To download the code to your own computer, you should clone it using Git. To do this, run the following in your terminal:
git clone https://github.com/VeraLiconaResearchGroup/Minimal-Hitting-Set-Algorithms.git
This will download the code and extract it into a directory called Minimal-Hitting-Set-Algorithms
.
You can then compile the program by running make
in that directory.
(If you have multiple cores or processors, you can build in parallel by running make -j
instead.)
To update the software, run git pull
from the Minimal-Hitting-Set-Algorithms
directory, then run make
again.
Once you have compiled the software, you're ready to generate minimal hitting sets. First, you need an input file representing your hypergraph. The format is simple and matches that used by the Hypergraph Dualization Repository. For each edge of your hypergraph, your input file should contain a single line which gives the vertices as positive integers separated by spaces.

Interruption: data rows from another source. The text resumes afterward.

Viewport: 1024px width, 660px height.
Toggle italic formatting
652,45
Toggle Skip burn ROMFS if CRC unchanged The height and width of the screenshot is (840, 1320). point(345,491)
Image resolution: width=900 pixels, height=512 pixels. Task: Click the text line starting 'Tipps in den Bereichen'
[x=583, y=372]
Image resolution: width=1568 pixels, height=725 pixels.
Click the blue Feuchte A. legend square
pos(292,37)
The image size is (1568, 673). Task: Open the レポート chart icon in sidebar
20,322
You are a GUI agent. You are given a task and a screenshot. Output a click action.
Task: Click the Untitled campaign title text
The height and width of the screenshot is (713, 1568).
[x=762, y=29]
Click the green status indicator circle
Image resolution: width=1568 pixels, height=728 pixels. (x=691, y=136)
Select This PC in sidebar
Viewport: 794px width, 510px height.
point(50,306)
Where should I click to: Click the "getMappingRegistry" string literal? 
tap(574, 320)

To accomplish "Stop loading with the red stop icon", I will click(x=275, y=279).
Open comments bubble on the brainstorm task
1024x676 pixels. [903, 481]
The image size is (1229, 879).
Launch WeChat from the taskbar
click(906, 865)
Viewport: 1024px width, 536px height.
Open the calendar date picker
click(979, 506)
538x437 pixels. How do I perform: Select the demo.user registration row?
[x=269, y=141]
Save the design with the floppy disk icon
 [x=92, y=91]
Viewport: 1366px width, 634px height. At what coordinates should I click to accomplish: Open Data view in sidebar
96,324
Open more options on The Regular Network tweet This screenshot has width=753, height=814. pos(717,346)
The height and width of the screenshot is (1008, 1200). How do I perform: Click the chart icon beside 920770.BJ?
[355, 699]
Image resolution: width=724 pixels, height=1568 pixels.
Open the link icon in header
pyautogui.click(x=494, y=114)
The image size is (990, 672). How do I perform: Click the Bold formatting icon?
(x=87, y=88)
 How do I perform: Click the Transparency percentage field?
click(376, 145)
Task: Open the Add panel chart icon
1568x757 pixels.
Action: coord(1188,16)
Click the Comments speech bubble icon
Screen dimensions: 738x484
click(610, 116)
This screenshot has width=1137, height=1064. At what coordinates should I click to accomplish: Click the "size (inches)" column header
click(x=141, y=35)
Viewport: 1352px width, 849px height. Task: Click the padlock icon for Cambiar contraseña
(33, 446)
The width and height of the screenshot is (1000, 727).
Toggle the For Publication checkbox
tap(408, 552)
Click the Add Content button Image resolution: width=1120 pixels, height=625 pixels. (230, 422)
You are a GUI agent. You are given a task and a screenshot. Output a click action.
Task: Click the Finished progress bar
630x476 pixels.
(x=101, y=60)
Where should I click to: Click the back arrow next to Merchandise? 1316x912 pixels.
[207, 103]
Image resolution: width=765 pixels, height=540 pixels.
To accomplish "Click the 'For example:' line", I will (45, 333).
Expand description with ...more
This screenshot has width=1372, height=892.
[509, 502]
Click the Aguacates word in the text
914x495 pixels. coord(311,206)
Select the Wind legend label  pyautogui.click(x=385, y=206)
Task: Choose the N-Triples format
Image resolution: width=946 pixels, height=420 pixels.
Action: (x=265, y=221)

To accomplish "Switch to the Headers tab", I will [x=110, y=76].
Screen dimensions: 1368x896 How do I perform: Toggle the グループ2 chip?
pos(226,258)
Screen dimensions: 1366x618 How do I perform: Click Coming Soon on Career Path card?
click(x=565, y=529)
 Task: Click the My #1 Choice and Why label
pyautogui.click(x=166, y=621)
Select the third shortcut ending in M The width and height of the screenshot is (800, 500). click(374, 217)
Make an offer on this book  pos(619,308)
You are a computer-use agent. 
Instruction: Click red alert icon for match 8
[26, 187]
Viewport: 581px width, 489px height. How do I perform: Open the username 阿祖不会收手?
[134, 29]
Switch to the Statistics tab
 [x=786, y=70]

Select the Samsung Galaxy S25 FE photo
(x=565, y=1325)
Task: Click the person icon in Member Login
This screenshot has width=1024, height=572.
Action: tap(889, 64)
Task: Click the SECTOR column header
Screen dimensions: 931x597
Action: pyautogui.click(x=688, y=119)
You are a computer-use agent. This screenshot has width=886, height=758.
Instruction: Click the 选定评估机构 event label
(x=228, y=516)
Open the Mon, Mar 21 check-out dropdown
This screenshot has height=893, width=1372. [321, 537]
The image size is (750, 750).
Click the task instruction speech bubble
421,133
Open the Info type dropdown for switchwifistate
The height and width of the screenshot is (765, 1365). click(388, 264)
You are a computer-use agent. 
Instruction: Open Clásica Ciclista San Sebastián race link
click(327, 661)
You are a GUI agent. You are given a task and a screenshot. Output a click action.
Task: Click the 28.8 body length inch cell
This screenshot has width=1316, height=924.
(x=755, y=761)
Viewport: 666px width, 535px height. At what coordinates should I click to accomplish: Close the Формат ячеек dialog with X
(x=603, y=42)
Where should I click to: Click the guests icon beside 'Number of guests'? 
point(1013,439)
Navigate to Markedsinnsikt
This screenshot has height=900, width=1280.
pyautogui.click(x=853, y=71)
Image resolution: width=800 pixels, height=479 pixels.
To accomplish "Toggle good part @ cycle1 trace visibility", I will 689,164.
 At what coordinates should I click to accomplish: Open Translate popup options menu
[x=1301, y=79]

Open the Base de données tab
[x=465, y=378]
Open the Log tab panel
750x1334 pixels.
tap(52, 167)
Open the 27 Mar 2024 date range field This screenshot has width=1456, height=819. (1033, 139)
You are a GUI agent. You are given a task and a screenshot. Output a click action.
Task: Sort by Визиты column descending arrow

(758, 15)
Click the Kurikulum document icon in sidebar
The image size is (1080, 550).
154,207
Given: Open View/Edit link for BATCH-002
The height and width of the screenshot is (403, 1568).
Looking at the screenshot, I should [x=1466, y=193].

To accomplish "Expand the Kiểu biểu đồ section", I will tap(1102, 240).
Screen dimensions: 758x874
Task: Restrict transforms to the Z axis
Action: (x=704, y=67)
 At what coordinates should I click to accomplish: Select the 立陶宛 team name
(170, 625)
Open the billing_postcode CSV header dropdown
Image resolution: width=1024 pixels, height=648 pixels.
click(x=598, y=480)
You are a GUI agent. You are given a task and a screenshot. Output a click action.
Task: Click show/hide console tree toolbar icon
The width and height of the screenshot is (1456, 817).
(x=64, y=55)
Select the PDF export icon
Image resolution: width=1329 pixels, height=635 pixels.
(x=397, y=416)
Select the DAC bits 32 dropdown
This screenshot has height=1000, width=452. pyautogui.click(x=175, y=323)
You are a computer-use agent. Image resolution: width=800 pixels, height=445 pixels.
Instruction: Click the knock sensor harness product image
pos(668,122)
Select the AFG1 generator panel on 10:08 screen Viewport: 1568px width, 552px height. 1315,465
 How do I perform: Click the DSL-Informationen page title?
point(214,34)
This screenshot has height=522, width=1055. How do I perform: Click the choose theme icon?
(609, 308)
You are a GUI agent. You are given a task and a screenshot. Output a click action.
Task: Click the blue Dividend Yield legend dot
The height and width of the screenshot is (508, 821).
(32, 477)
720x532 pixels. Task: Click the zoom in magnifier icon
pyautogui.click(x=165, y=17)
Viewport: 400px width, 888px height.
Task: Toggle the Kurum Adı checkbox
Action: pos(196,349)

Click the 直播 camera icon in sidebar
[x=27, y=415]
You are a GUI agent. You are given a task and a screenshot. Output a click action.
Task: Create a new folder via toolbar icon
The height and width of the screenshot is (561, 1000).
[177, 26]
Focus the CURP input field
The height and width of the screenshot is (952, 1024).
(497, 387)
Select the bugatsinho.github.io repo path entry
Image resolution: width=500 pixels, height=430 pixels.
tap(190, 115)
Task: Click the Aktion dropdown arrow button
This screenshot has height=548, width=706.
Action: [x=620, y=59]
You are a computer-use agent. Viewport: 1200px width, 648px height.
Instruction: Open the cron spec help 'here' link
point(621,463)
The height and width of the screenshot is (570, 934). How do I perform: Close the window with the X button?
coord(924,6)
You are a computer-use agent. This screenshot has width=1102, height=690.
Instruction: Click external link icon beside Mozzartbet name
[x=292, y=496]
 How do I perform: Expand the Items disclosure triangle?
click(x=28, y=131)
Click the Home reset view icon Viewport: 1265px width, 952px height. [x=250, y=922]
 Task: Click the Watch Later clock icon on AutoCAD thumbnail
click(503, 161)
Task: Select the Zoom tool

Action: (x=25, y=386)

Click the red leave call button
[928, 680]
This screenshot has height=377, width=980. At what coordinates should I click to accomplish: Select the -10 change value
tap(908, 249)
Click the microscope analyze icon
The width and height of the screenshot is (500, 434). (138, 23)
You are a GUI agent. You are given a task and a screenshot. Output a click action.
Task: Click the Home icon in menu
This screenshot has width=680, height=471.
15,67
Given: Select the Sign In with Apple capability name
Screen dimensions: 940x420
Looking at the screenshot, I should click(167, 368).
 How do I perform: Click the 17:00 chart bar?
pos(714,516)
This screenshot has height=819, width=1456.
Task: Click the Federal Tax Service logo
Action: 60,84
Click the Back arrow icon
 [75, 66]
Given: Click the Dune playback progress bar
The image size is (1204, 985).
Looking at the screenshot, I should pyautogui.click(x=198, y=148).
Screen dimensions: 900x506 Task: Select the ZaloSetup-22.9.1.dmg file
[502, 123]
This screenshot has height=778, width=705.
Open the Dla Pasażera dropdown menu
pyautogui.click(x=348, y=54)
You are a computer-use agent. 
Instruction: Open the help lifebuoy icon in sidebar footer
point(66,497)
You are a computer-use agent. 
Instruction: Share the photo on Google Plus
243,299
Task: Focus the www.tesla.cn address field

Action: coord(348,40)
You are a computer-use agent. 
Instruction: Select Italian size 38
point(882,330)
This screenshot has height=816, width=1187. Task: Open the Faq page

For example, the hypergraph [[1, 2, 5], [2, 3, 4], [1, 3]] is represented by the following input file:
1 2 5
2 3 4
1 3
We provide this example in [example-input.dat
][example-input.dat].
To generate the MHSes of this hypergraph and store them in out.dat
, run the following:
./agdmhs example-input.dat out.dat -a pmmcs
You can replace pmmcs
with prs
, berge
, fka
, or bm
to run a different algorithm.
If you are only interested in hitting sets up to a certain size k, you can obtain them more efficiently.
Add the option -c *k*
to the command above to run in this mode.
(This applies to pmmcs
, prs
, and berge
only.)
If your computer has multiple cores or processors, you can run in multithreaded mode to speed things up.
To use t threads, add the option -t *t*
to the command above.
(This applies to pmmcs
, prs
, and bm
only.)
This project uses the moodycamel::ConcurrentQueue
implementation by Cameron Desrochers.
It is included here (as include/concurrentqueue.h) under the terms of the author's license.
This project uses the Catch unit testing framework. It is included here (as include/catch.hpp) under the terms of the author's license.
All other code is provided by the author under the terms of the GPLv3 license.